[Records from a data collection]
******
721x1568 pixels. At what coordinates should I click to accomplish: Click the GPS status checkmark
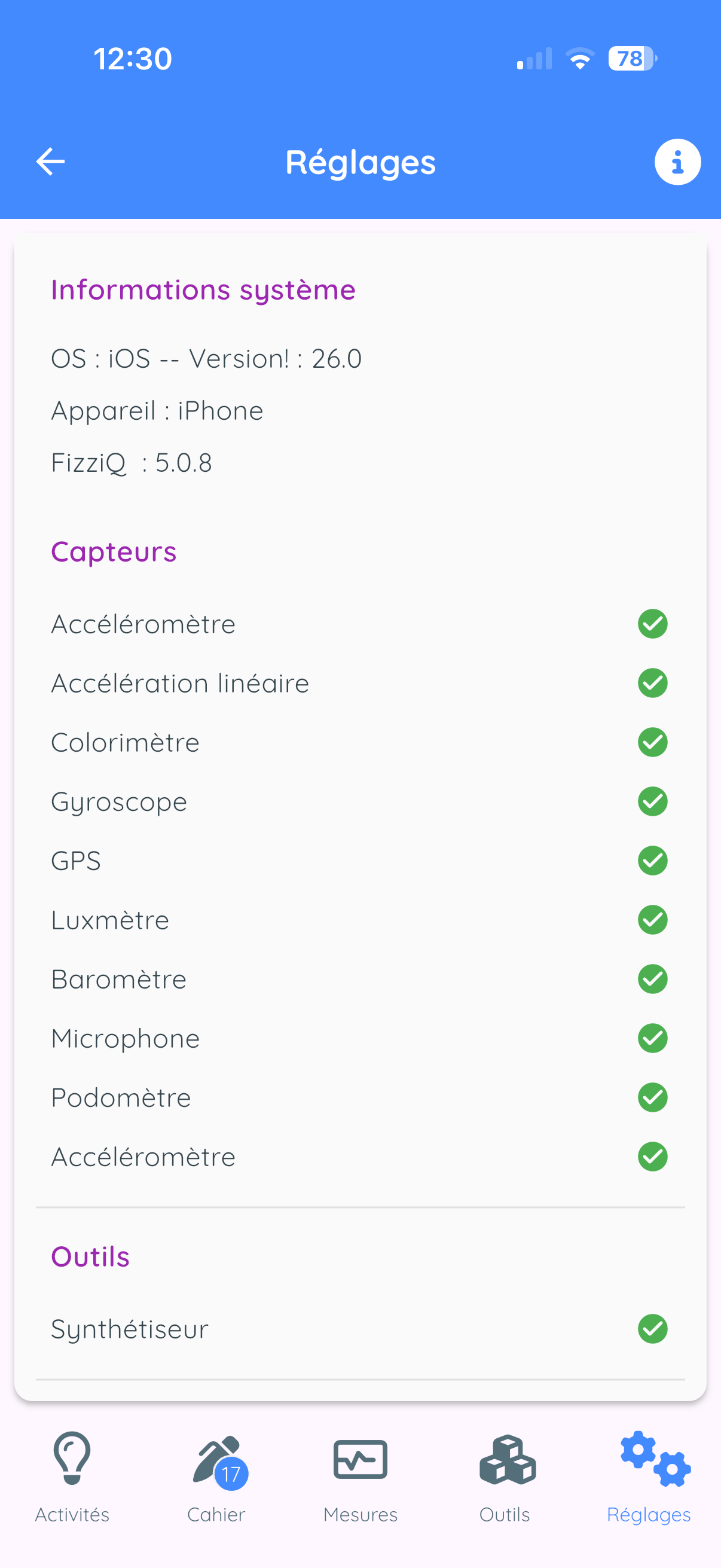[652, 861]
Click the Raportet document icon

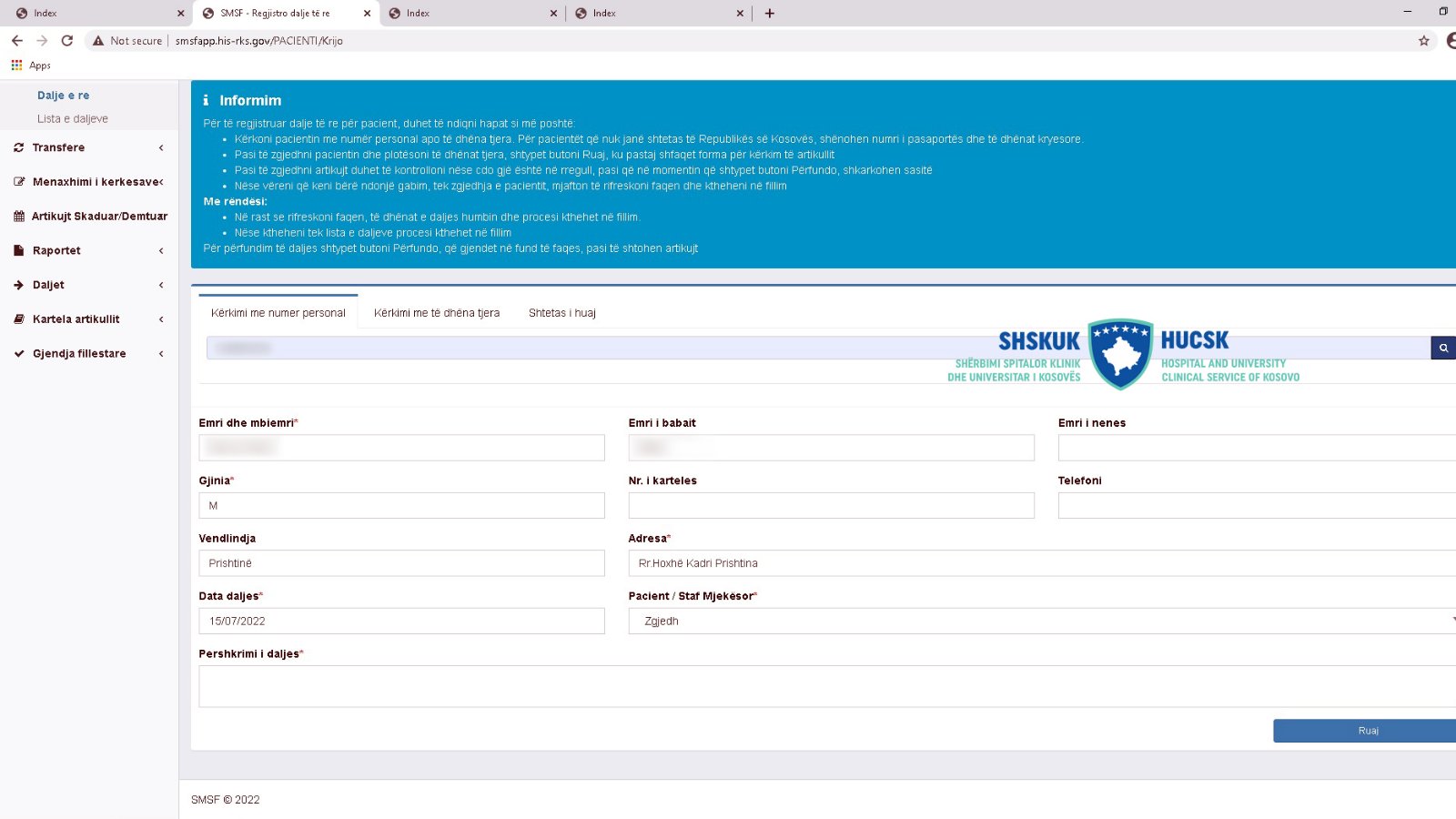coord(18,250)
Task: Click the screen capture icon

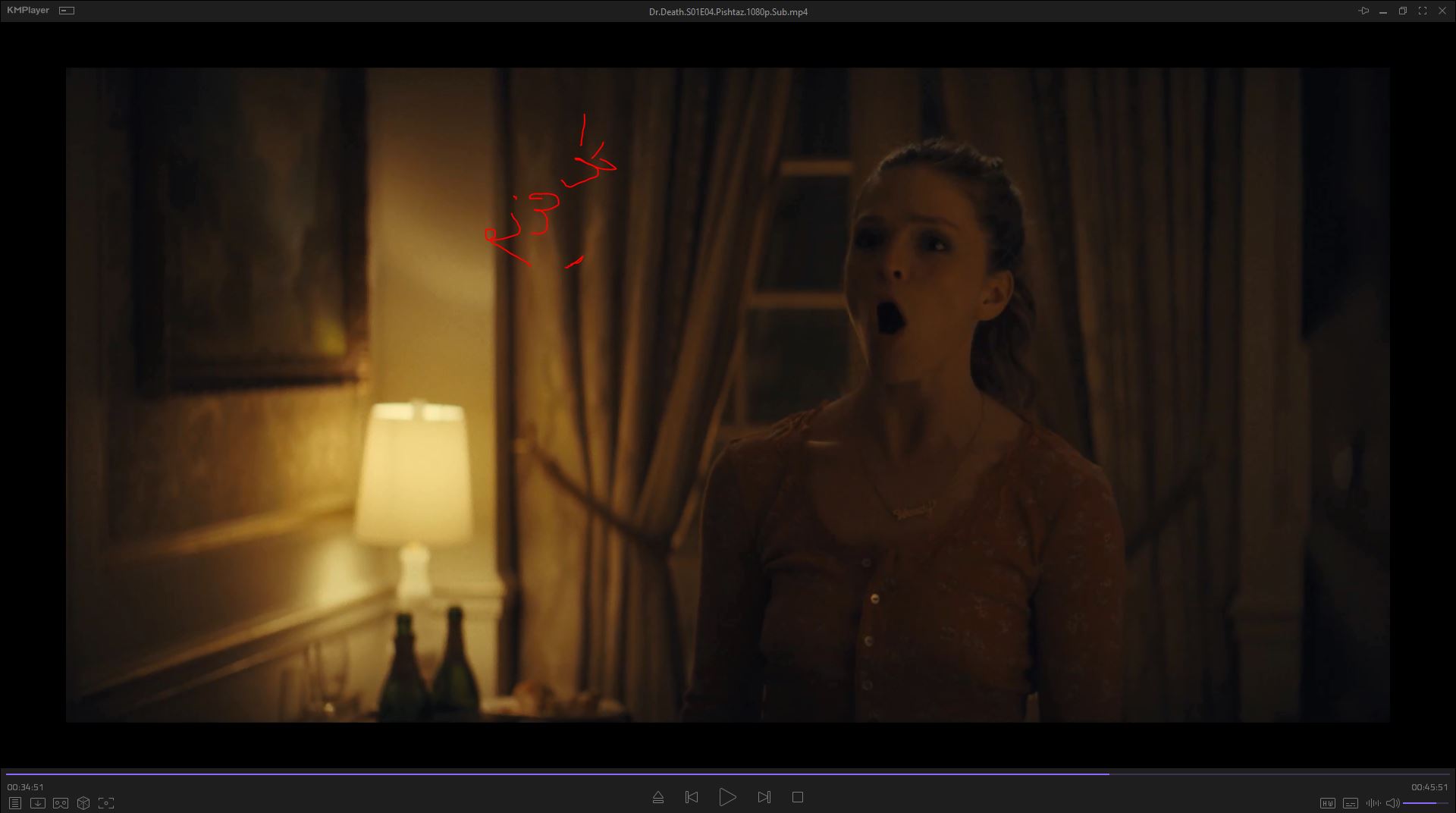Action: (106, 803)
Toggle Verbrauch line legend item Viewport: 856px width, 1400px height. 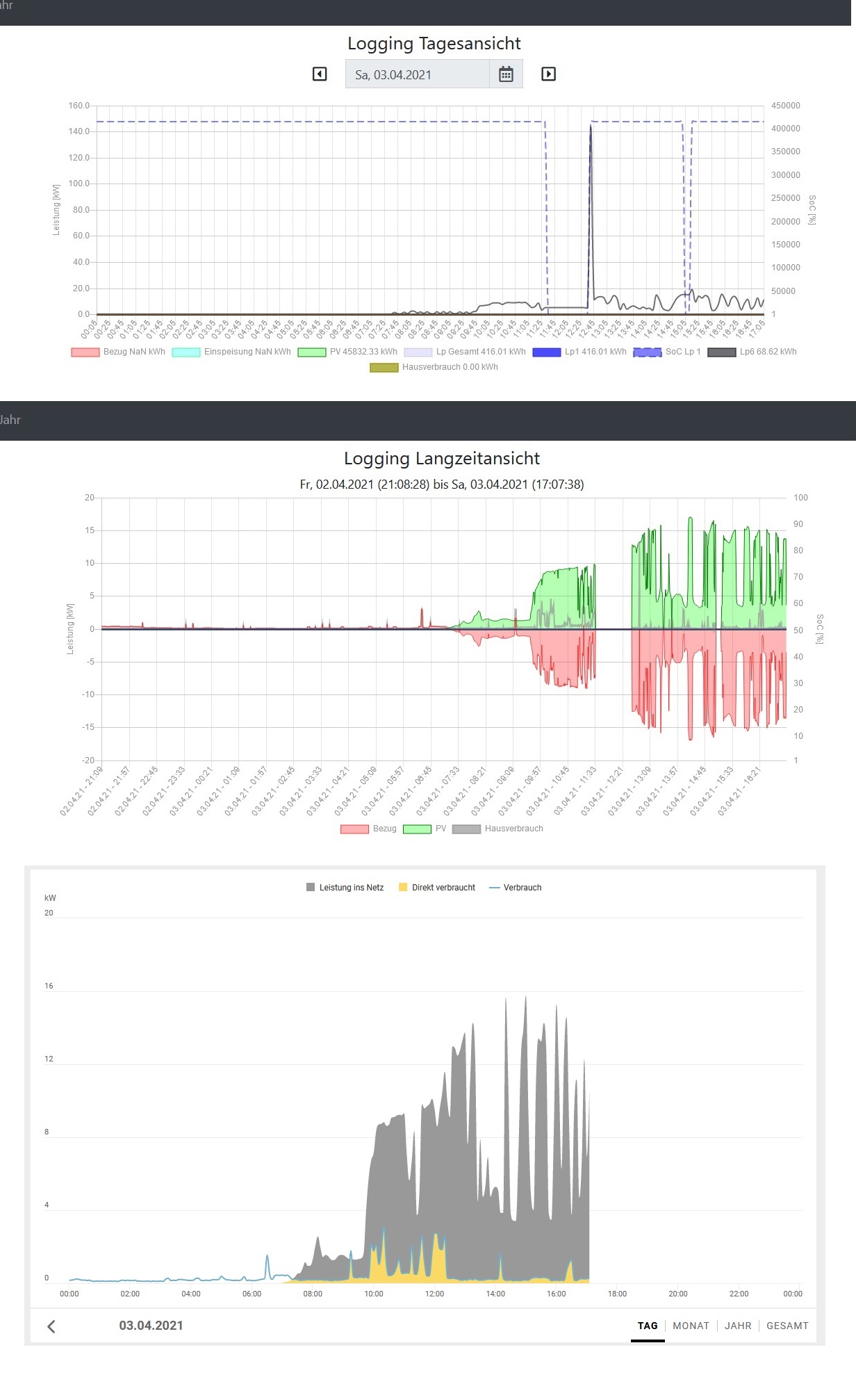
******
REQUIREMENTS: Please extract every line of text from the listing above word for word, leaving the pictures out.

IN RESPONSE:
721x1568 pixels. At what coordinates should I click to accomplish: Click the GPS status checkmark
[652, 861]
Click the Raportet document icon

coord(18,250)
Task: Click the screen capture icon

Action: (106, 803)
Toggle Verbrauch line legend item Viewport: 856px width, 1400px height. 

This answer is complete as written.